Le ministère public l’avait accusé d’avoir séquestré trois militaires de la Garde républicaine dans sa résidence et de les avoir tabassés le 19 décembre, jour de l’expiration théorique du deuxième et dernier mandat du président Joseph Kabila.
“Nettement faux”, a rétorqué le secrétaire général de son parti (MLP), Nicko Mayengele interrogé lundi par ACTUALITE.CD devant la cour.
“Les médecins ont déjà prouvé que ces hommes n’avaient été ni séquestré ni tabassés », a ajouté le responsable appelant les juges de la cour à «s’inscrire dans l’histoire du pays en rendant justice à Diongo”.
Renvoie de l’audience au 18 Juillet
L’audience de révision de l’arrêt de condamnation de Diongo a duré environ une heure à la Cour Suprême de Justice avant d’être renvoyée au 18 juillet prochain.
La défense de Diongo a dénoncé des erreurs qui, d’après elle, ont été commises dans la condamnation de l’opposant.
La Cour a pris en compte les revendications de la défense et s’est accordé deux semaines pour auditionner l’avis du parquet général près la Cour de cassation (Ministère public).
C’est après, que l’affaire sera prise en délibéré pour un arrêt irrévocable devant à intervenir dans le délai légal, ont expliqué les avocats de la défense.
Au sortir de l’audience, Diongo reconduit par des militaires a suscité les cris de détresse de ses militants et des membres de sa famille aux yeux rougis.
“Libérez mon fils, c’est horrible de le voir dans ces conditions”, a crié la mère de Diongo pendant que sa voix dégringolait. “Il n’a commis aucun crime, j’en peux plus de vivre loin de lu” », s’épuisait d’énergie la femme inconsolable.
Pensionnaire depuis plus d’une année, Diongo a dernièrement été nommé pour chapeauter dans la ville de Kinshasa, la campagne électorale en faveur de l’opposant Moise Katumbi candidat déclaré à la présidentielle du 23 décembre.
Sous perfusion, le député avait été condamné aux dernières heures du 28 décembre 2016, en l’absence de ses avocats qui avaient quitté la salle d’audience après avoir récusé les juges. Ses avocats dénonçaient l’instrumentalisation de la justice.

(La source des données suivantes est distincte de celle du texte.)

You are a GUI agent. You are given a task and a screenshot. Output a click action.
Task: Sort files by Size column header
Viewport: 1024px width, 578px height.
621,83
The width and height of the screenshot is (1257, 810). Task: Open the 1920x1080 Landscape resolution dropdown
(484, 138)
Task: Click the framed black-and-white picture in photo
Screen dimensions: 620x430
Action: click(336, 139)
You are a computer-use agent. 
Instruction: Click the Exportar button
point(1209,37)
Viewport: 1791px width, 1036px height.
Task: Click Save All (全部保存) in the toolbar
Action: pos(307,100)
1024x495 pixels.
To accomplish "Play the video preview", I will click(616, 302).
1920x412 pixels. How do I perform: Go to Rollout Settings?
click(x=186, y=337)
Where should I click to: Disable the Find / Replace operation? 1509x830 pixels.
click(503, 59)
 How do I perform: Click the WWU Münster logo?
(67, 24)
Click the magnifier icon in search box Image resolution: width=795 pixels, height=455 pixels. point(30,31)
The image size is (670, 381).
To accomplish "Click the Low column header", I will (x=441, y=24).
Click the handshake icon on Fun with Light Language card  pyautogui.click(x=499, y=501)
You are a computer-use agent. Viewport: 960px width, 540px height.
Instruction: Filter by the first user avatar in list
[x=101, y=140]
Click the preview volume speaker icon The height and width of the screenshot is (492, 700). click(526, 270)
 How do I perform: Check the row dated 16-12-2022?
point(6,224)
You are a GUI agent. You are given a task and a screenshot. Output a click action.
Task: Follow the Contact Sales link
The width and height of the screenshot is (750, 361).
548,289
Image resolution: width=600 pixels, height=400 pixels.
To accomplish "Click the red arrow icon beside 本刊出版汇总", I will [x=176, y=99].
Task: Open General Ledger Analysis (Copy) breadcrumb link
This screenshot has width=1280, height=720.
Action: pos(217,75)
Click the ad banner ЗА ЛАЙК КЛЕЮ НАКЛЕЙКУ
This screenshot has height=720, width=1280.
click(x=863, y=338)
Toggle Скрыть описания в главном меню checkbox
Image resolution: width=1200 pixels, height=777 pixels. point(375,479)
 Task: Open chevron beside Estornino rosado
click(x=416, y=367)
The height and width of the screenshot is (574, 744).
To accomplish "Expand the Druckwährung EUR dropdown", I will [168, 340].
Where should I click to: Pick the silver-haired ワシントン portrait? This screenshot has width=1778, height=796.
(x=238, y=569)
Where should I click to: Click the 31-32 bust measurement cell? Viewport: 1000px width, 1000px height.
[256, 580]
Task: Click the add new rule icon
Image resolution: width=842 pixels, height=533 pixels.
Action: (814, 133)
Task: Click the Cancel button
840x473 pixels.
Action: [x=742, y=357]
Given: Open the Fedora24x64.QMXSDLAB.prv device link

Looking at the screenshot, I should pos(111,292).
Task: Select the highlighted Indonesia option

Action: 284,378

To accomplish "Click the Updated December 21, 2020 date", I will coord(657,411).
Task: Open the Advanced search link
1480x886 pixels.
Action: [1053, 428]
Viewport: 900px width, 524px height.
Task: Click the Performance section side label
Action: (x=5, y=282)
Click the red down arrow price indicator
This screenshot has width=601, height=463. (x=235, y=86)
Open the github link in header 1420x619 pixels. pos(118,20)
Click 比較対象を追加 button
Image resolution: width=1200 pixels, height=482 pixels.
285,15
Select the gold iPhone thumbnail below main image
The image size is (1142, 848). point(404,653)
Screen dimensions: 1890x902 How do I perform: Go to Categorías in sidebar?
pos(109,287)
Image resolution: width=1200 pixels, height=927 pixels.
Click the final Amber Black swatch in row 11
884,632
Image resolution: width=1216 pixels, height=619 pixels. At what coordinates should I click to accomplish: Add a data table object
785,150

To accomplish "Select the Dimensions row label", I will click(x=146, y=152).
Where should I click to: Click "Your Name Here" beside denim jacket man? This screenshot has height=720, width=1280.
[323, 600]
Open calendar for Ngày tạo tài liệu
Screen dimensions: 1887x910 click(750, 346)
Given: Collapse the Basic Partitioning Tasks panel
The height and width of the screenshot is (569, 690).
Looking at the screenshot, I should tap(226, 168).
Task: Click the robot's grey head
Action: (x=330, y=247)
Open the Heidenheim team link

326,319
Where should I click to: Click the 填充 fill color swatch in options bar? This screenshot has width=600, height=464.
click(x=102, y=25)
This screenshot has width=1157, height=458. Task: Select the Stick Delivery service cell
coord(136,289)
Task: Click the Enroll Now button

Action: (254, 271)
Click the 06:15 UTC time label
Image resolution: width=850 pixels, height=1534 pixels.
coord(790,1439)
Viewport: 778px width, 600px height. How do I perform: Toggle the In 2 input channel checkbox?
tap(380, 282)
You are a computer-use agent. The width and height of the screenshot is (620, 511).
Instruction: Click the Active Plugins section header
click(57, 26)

Ils affirmaient devant la presse, que les juges recevaient des coups de fil donnant injonctions de condamner l’Opposant.
Christine Tshibuyi
Franck Diongo en procédure de révision ce lundi à la Cour de cassation
L’opposant Franck Diongo détenu depuis 2016 à la prison de Makala est convoqué ce lundi 2 juillet 2018 en procédure de révision à la Cour suprême de justice qui fait office de la Cour de cassation.
Les avocats de Franck Diongo, président du Mouvement Lumumbiste Progressiste (MLP) évoquent des erreurs dans l’arrêt de condamnation de leur client par la Cour.
“C’est la procédure de révision, comme il y a des erreurs dans l’arrêt qui l’avait condamné et qu’il a déjà purgé plus d’un quart de la peine, nous avons estimé qu’avec les décisions le condamnant et celles acquittant ceux qui étaient inculpés comme co auteurs au niveau du parquet de grande instance de la Gombe qui n’a jamais fait l’objet d’un recours par le ministère public, nous estimons que le moment est propice pour solliciter devant la même cour qui l’avait condamné la révision de son dossier”, a dit ce lundi 02 juillet à ACTUALITE.CD Maître Richard Bondo, avocat principal de Franck Diongo.
Franck Diongo est arrivé à la cour accompagné des cadres et militants de son parti et de la plateforme Ensemble de Moïse Katumbi dont il est président inter fédéral pour la ville de Kinshasa.
L’opposant a été condamné le 28 décembre 2016 à cinq ans de prison ferme en procédure de flagrance pour séquestration de trois militaires de la Garde républicaine.